**GIVEN REQUEST**
Rewrite the lines starting at the line that contains "Viewport: 1200px width, 701px" and ending at the line that contains "Follow the Learn more… link", both included, with the requests kept as they are. Multiply every click coordinate in the answers by 2.45 and round to whole numbers with halves rounded up, leave all other numbers unchanged, and omit the pictures.

**DATA EXCERPTS**
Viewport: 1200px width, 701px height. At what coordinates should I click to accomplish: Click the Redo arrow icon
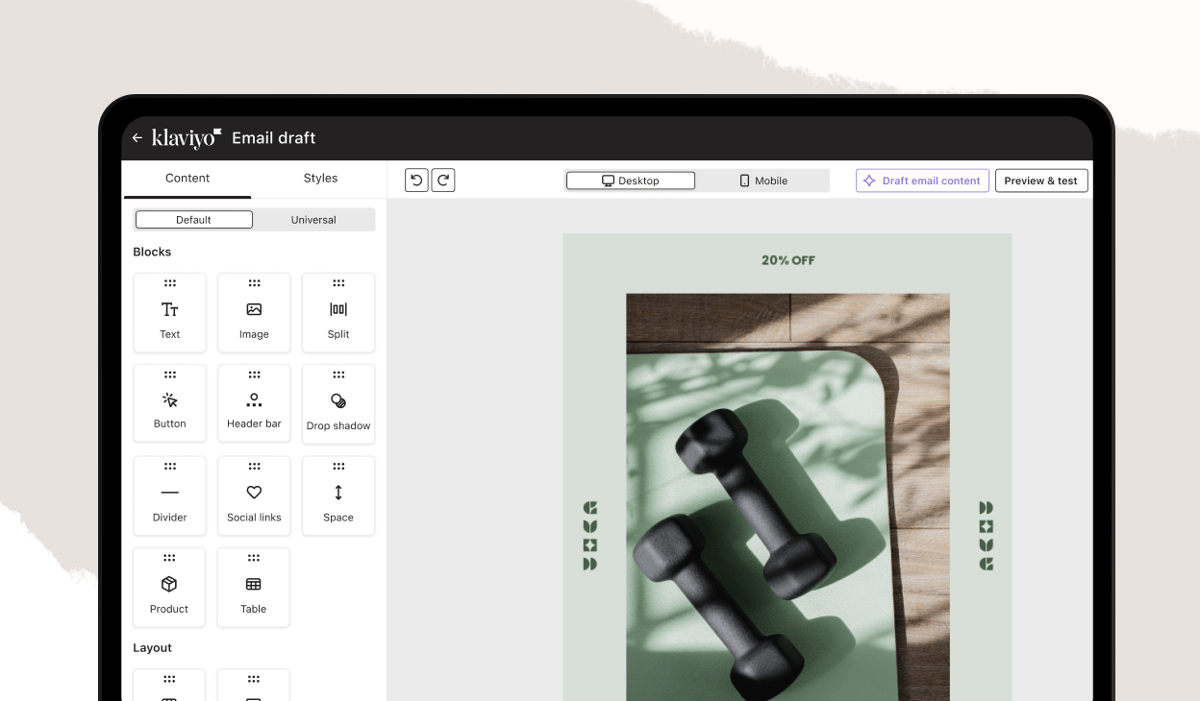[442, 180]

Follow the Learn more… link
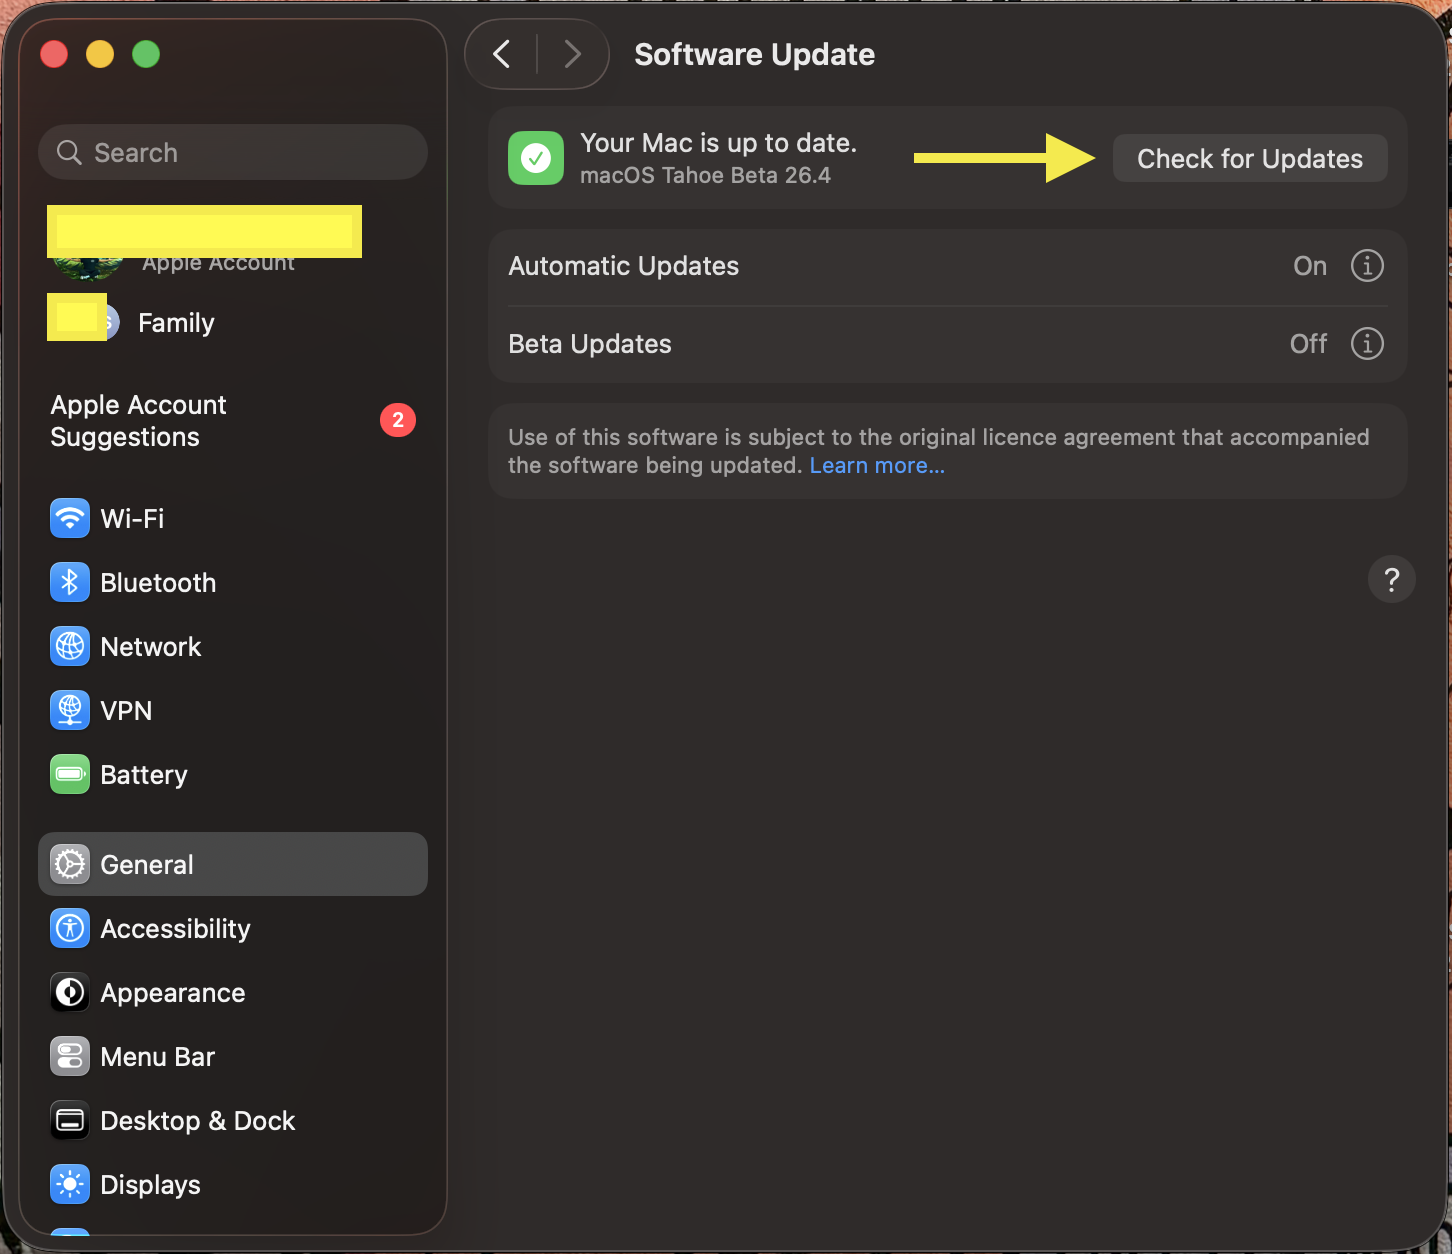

==

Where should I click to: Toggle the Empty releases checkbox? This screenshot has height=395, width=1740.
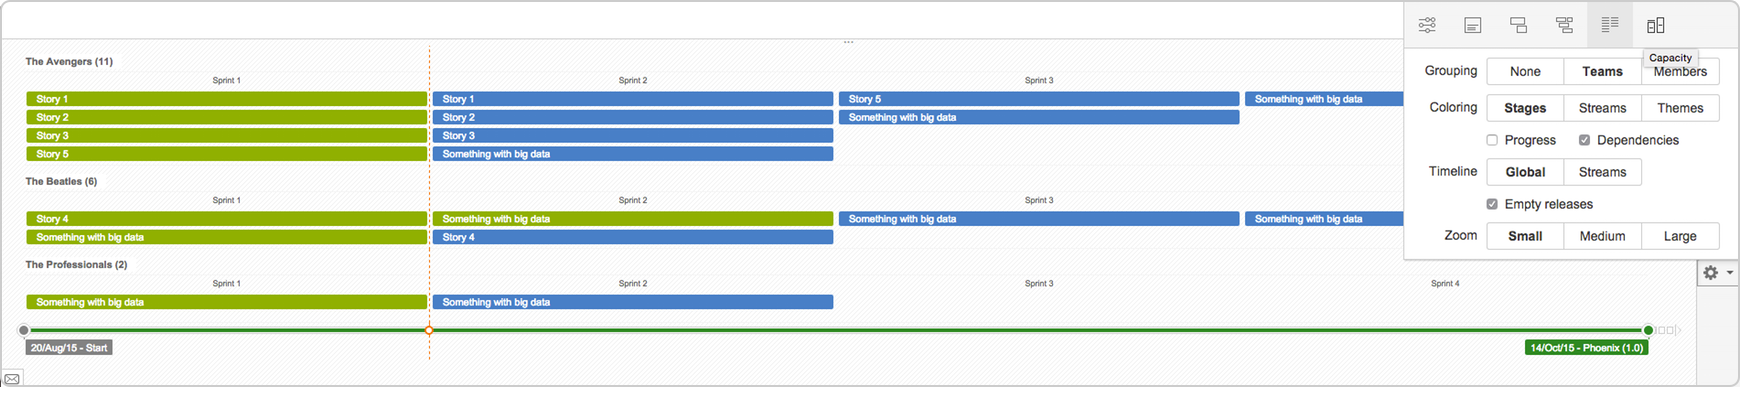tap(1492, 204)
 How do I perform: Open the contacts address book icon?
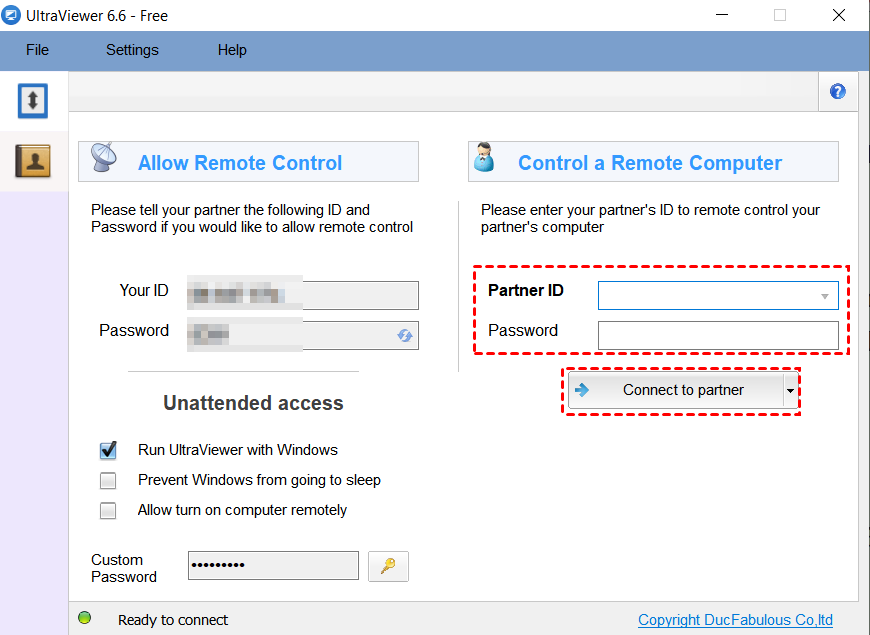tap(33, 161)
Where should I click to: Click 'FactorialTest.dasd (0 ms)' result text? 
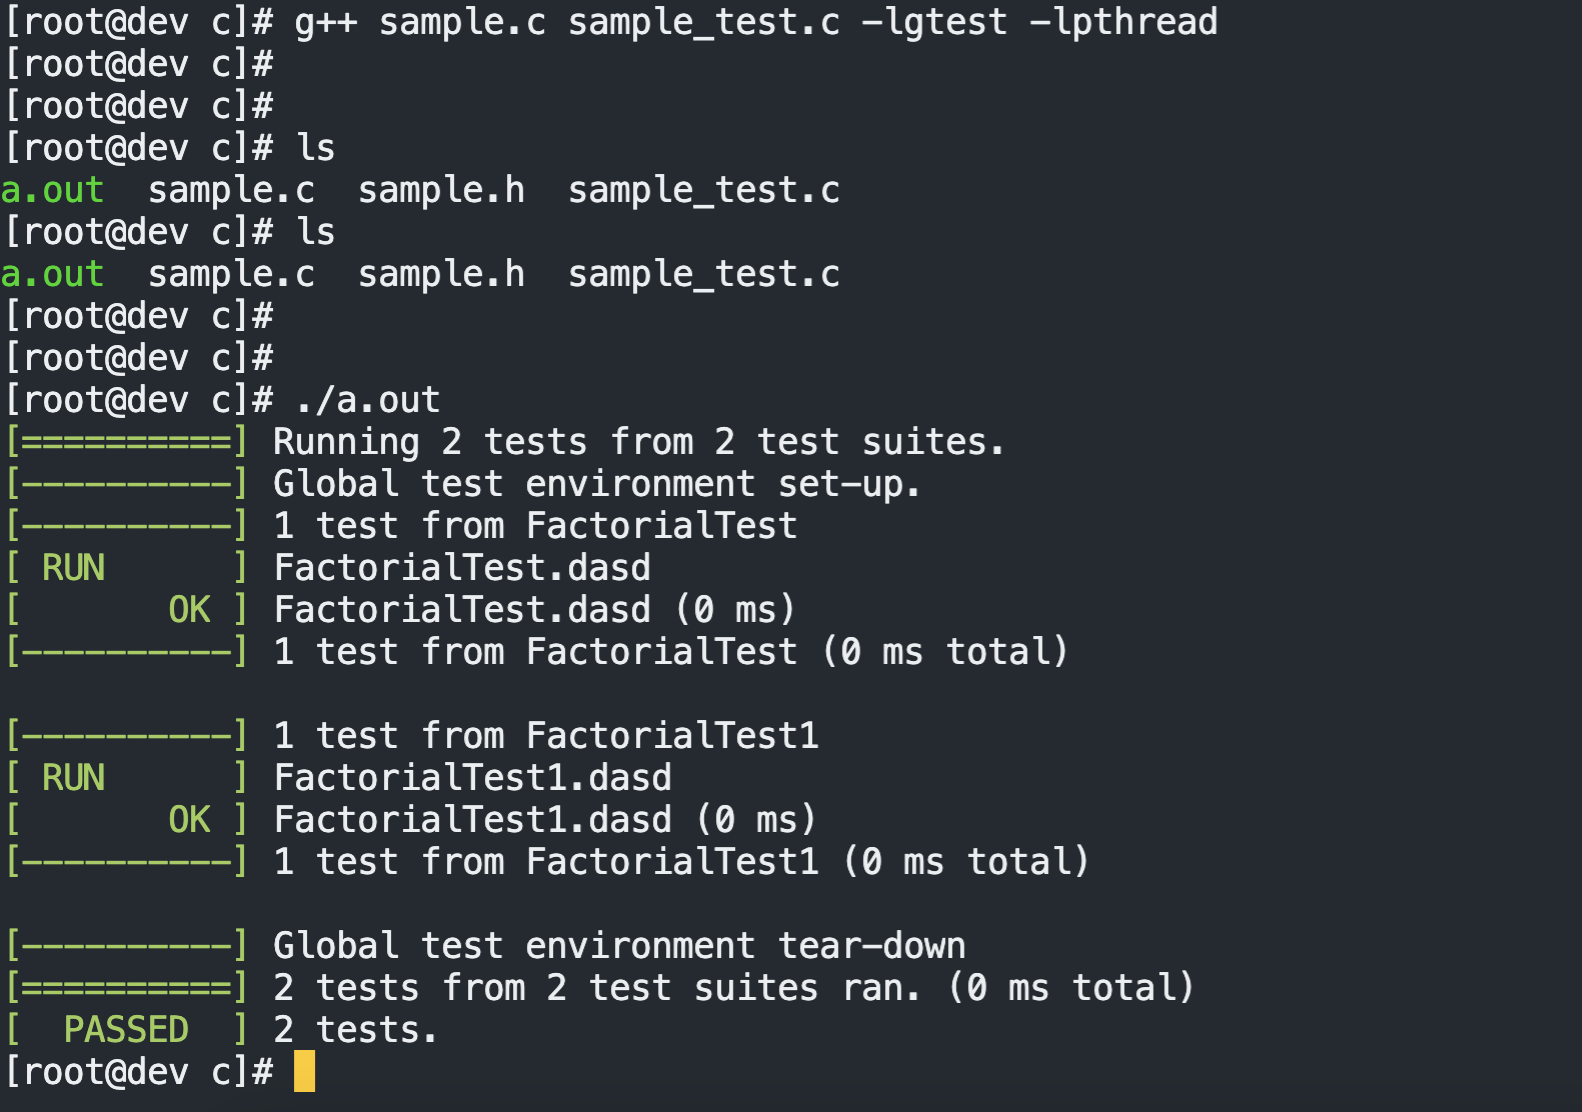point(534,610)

**RESULT OF THIS EXERCISE**
Viewport: 1200px width, 701px height. At what coordinates should I click to accomplish: Click the Redo arrow icon
[1083, 441]

Follow the Learn more… link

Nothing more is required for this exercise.